Enjoy – People tend to gush over Hyperballad and Army of Me on Post, and they’re alright, but it is Enjoy that really deserves more love. The vaguely creepy sex = fear synth-heavy banger is probably the best song on the album, and it predates Grimes by decades – We Appreciate Power owes a significant aspect of its production to the thunderous horns marching throughout the song + its expert sound mixing that makes one think of the green Matrix loading screen.
Pluto – Meth was made for this song. That’s the best way to describe it – for an album that is as much Blade Runner as it is Björk echoing the chants of the Halo loading screen, she finally makes a song you can dance to in this one. While screeching and moaning for over three minutes, as she does. Homogenic has her infamously racist Geisha cosplay on the cover, which points to the Gwen Stefani Method of music production: these particular white women really go hardest when they’re tapping into racist energies.

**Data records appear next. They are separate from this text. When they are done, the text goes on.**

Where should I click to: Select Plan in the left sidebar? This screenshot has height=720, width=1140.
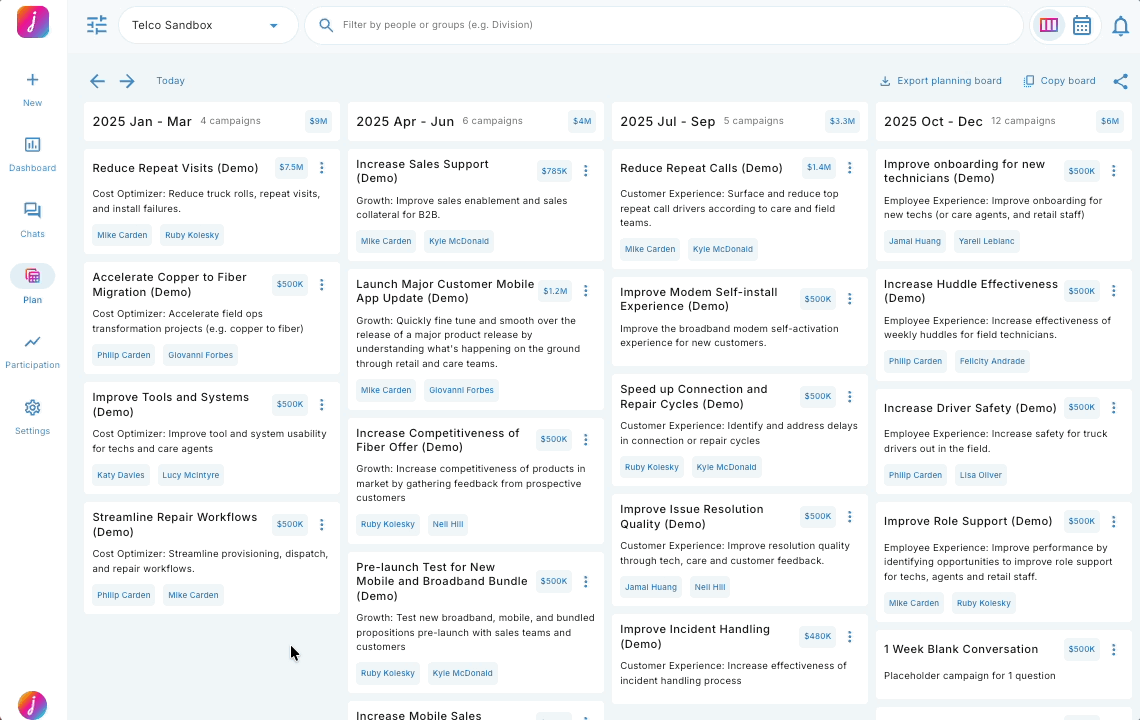click(x=32, y=276)
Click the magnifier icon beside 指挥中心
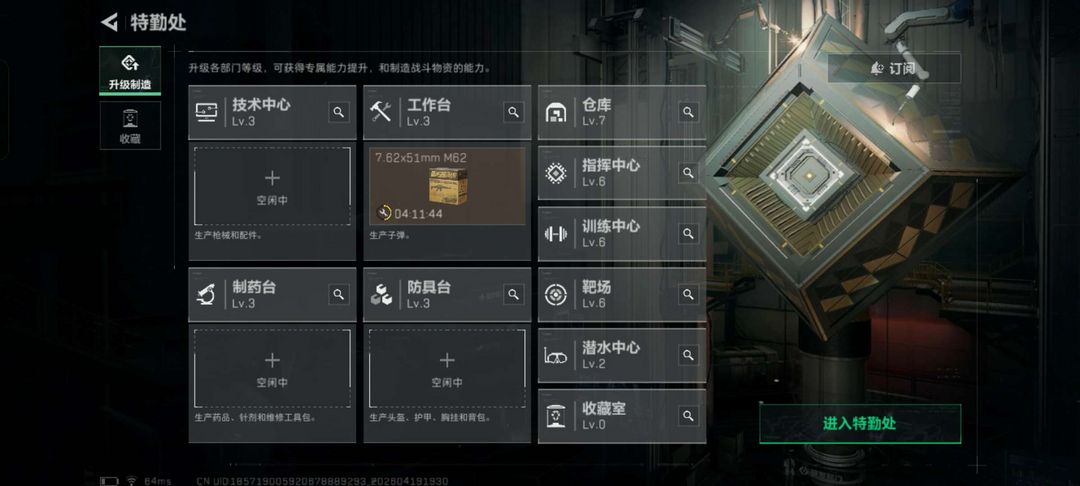Screen dimensions: 1080x486 pyautogui.click(x=688, y=173)
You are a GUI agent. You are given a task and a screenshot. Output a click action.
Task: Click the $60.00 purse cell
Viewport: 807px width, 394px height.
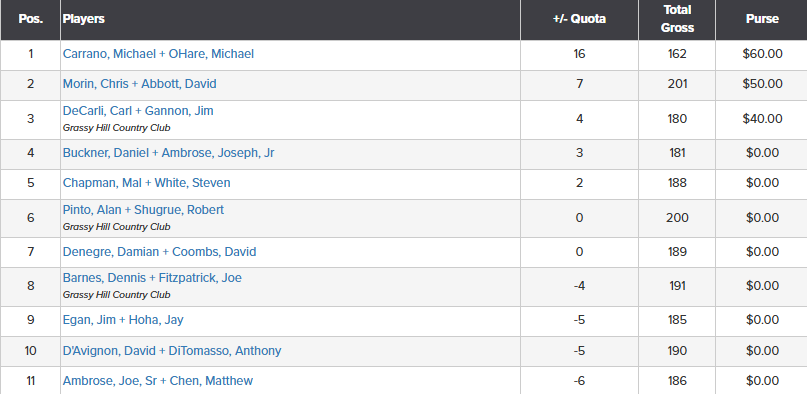coord(762,54)
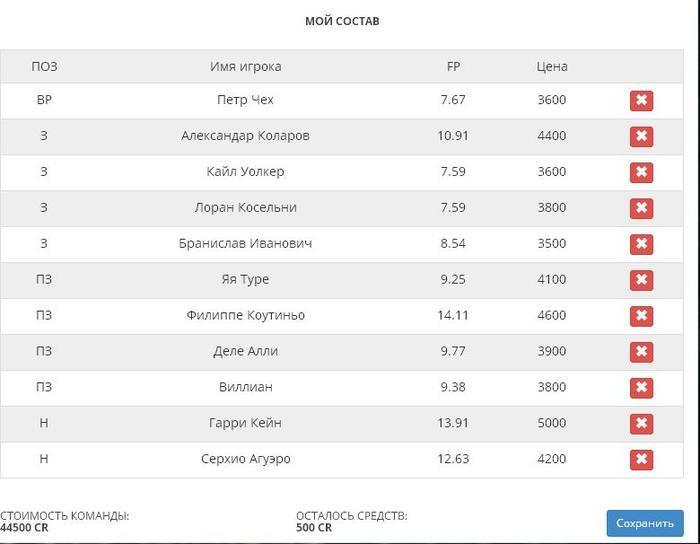Click the МОЙ СОСТАВ title

pos(342,21)
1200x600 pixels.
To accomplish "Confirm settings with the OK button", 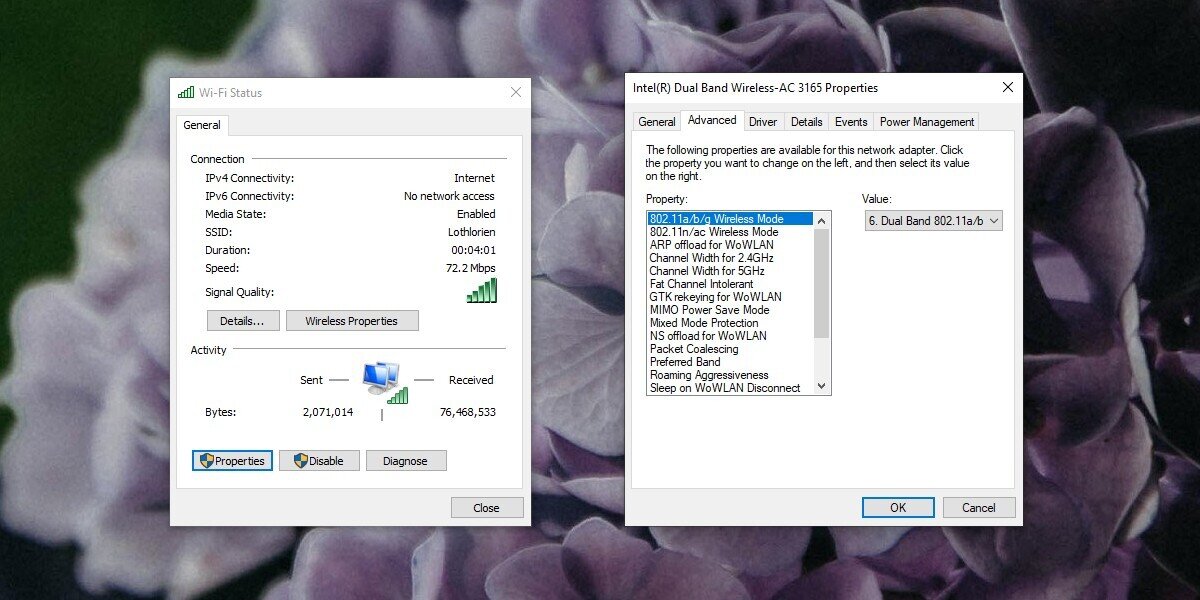I will (x=897, y=507).
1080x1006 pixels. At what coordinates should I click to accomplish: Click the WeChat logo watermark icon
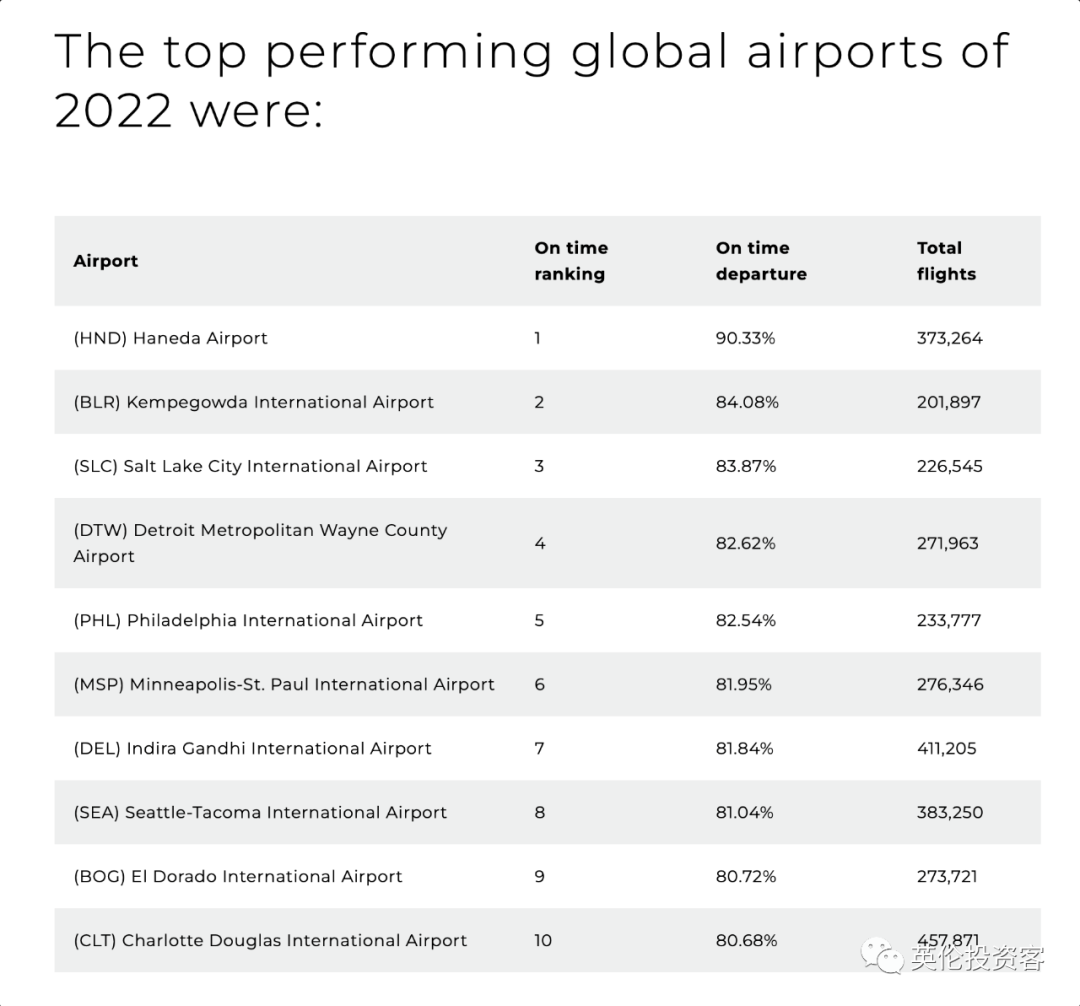tap(882, 956)
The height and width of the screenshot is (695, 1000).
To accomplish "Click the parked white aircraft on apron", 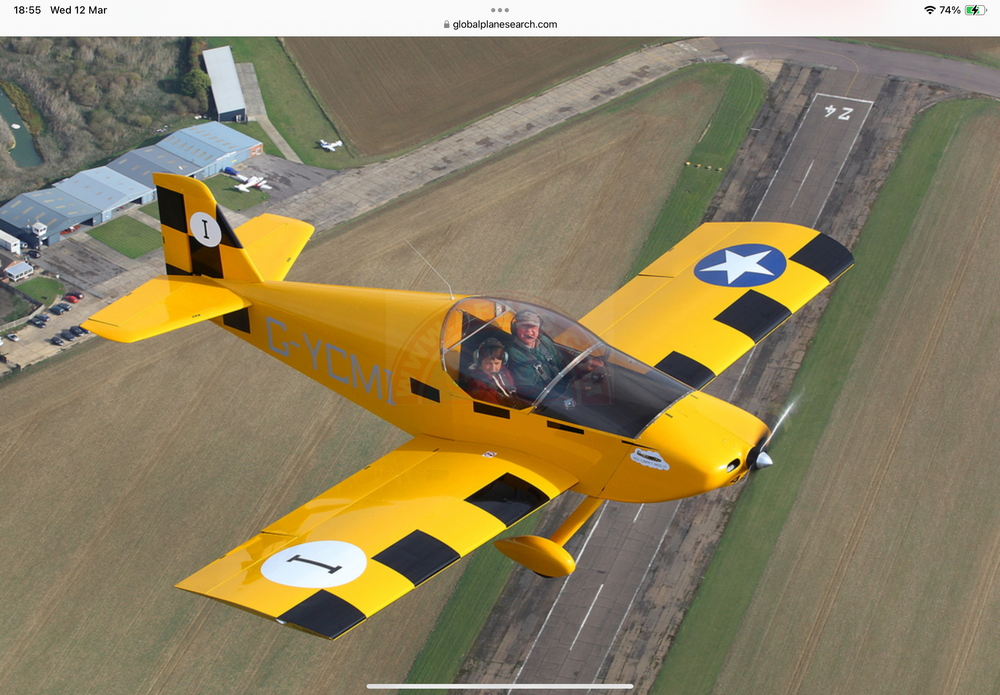I will (x=251, y=183).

Where Is the Line? – From her ‘Human Sounds Only’ album Medúlla, this is definitely the most exciting song from it, and the place I’d recommend starting. The percussion, which is actually just the guy from Faith No More (aka the Epic song) doing some beatboxing, punches through the headphones at the same time the Halo choir kicks up. She was a big fan of the Halo loading screen from 1997 to 2004, because it makes multiple appearances on this album as well as Homogenic.
The Dull Flame of Desire – She doesn’t really go for duets, as it is hard for most singers to tag-team with a woman who sounds like she’s singing with lit birthday candles in her mouth – and I mean that in a good way, of course. But she has a match in Anohni, and while Declare Independence is the best song on this fan-disliked album, The Dull Flame of Desire is probably her grandest of the entire 2000s, even if Oceania was performed at the 2004 Olympics. Volta is the last and/or transitional album before the ‘modern Björk’ era began to take place, and while I tend to not be as interested in her later stuff, I’ll never understand why Volta gets shit on as much as it does.
Notget/Quicksand – From her 2015 album Vulnicura, four years into her Yeah, I’m Björk, Fuck You era, these two are probably the easiest songs for older fans to begin listening to, but they’re probably the most meticuously produced songs at the same time. She’s calmed down now, not assaulting journalists any longer (she did it here in 2008, lol). It’s good.
I personally dislike Biophilia and Utopia, but I think there is still something for everyone on all her albums – check out Thunderbolt and Crystalline on Biophilia, for one thing. However, although she’s a woman who makes me cringe sometimes, Baba Yaga sure does make some beats.